**TEXT SECTION:**
>>
Once upon a time, children would follow their parents into the travel industry because they realised the many wonderful perks that were available such as travel discounts, free flights, priority booking and many more besides. Ah, the good ole days!

This is what it was like when we started in the travel industry and it was definitely one of the reasons that attracted us to look for a career within the sector.

And yet today, things are quite different. The money, bonuses and such benefits are simply no longer available. You’re lucky if you’re offered above-average holiday provision and health care in your package, and that’s just not comparable to other sectors.

career in business travel

The travel industry and its leaders need to make a shift and turn the sector around. We’d love it to be competitive again as an attractive and financially viable career option for younger people to keenly enter the industry.

But where to begin?

We think if the pandemic has shown us anything, it’s that business people will always have to travel. It might look differently than it did before and as sustainability becomes more of a focus companies are certainly having to step up and take responsibility for their carbon footprint, however, it STILL was one of the first things business leaders reinstated as the world opened up again. So travel jobs will always be in demand and there is a good level of job security compared to many other sectors. In fact, we see the demand consistently growing.

“According to GBTA’s Business Travel Index Outlook report, business travel spending will reach $1.4 trillion in 2024 and nearly $1.8 trillion by 2027”.

But the way we recruit is also changing and that needs to stay up to speed in order to build a stronger and more impactful industry. We endeavour to do our part, but there’s far more to be done.

For starters, standard offers are no longer good enough.

· Benefits need to be far more competitive and relevant.

· Clients need to learn to read the room and offer what candidates actually deserve, not what they think is good enough or ‘standard’.

· Values must be matched to the offer you put forward. Values are becoming increasingly important and relevant to candidates as they look to align theirs with your companies.

For example, if you say you prioritise the mental health and well-being of your employees as an important value within the business then offering just 20 days holiday does not reflect this. Offer more, despite whatever may be ‘standard’.

We could go on, but the point here is that we LOVE this industry and know that it has so much going for it. We’d love nothing more than for it to be known as a thriving, attractive sector to work in with career opportunities in abundance.  We feel that leaders must be bolder, more ambitious and even less risk-averse to make the changes that we need to attract and retain exceptional people. If we begin to do this, we can create a truly enviable industry that others will want to become a part of.
<<
**SOURCE DATA:**
>>
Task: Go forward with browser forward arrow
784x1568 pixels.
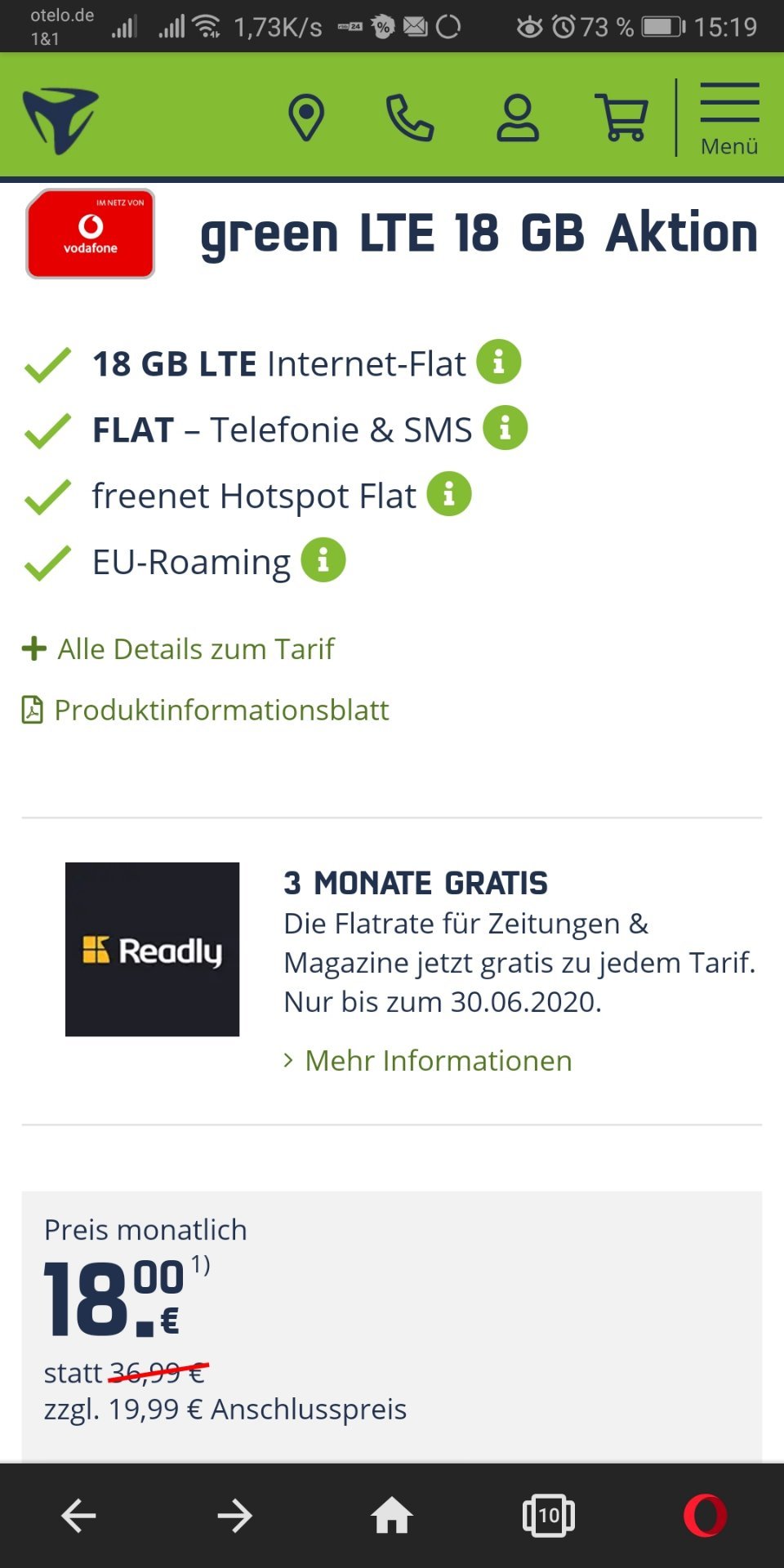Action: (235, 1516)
<<
>>
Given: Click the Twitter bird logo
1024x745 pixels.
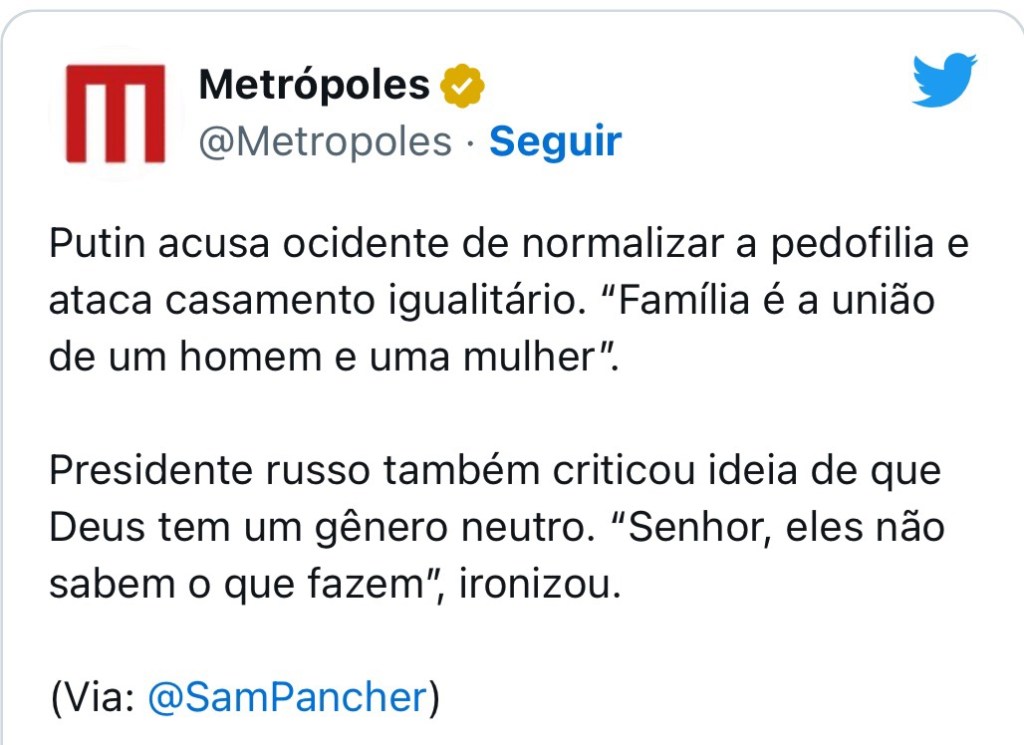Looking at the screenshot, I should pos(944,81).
<<
>>
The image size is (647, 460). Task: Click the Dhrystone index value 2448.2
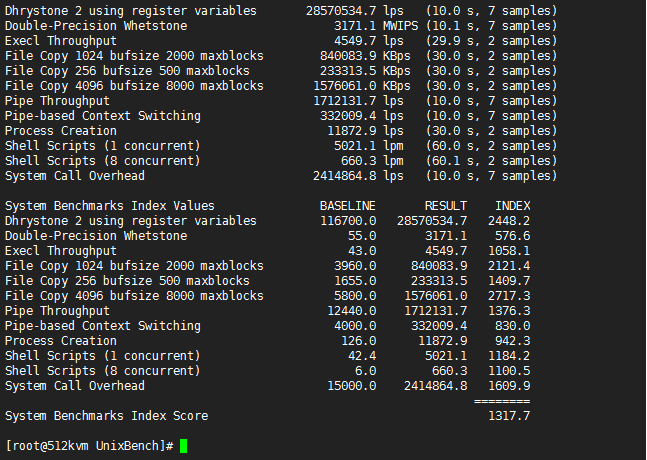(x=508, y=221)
<<
**EXERCISE OBJECTIVE:** Please write out the entire piece on careers in the travel industry word for word. The material above plays no part in this.

**TASK RESULT:**
Once upon a time, children would follow their parents into the travel industry because they realised the many wonderful perks that were available such as travel discounts, free flights, priority booking and many more besides. Ah, the good ole days!

This is what it was like when we started in the travel industry and it was definitely one of the reasons that attracted us to look for a career within the sector.

And yet today, things are quite different. The money, bonuses and such benefits are simply no longer available. You’re lucky if you’re offered above-average holiday provision and health care in your package, and that’s just not comparable to other sectors.

career in business travel

The travel industry and its leaders need to make a shift and turn the sector around. We’d love it to be competitive again as an attractive and financially viable career option for younger people to keenly enter the industry.

But where to begin?

We think if the pandemic has shown us anything, it’s that business people will always have to travel. It might look differently than it did before and as sustainability becomes more of a focus companies are certainly having to step up and take responsibility for their carbon footprint, however, it STILL was one of the first things business leaders reinstated as the world opened up again. So travel jobs will always be in demand and there is a good level of job security compared to many other sectors. In fact, we see the demand consistently growing.

“According to GBTA’s Business Travel Index Outlook report, business travel spending will reach $1.4 trillion in 2024 and nearly $1.8 trillion by 2027”.

But the way we recruit is also changing and that needs to stay up to speed in order to build a stronger and more impactful industry. We endeavour to do our part, but there’s far more to be done.

For starters, standard offers are no longer good enough.

· Benefits need to be far more competitive and relevant.

· Clients need to learn to read the room and offer what candidates actually deserve, not what they think is good enough or ‘standard’.

· Values must be matched to the offer you put forward. Values are becoming increasingly important and relevant to candidates as they look to align theirs with your companies.

For example, if you say you prioritise the mental health and well-being of your employees as an important value within the business then offering just 20 days holiday does not reflect this. Offer more, despite whatever may be ‘standard’.

We could go on, but the point here is that we LOVE this industry and know that it has so much going for it. We’d love nothing more than for it to be known as a thriving, attractive sector to work in with career opportunities in abundance.  We feel that leaders must be bolder, more ambitious and even less risk-averse to make the changes that we need to attract and retain exceptional people. If we begin to do this, we can create a truly enviable industry that others will want to become a part of.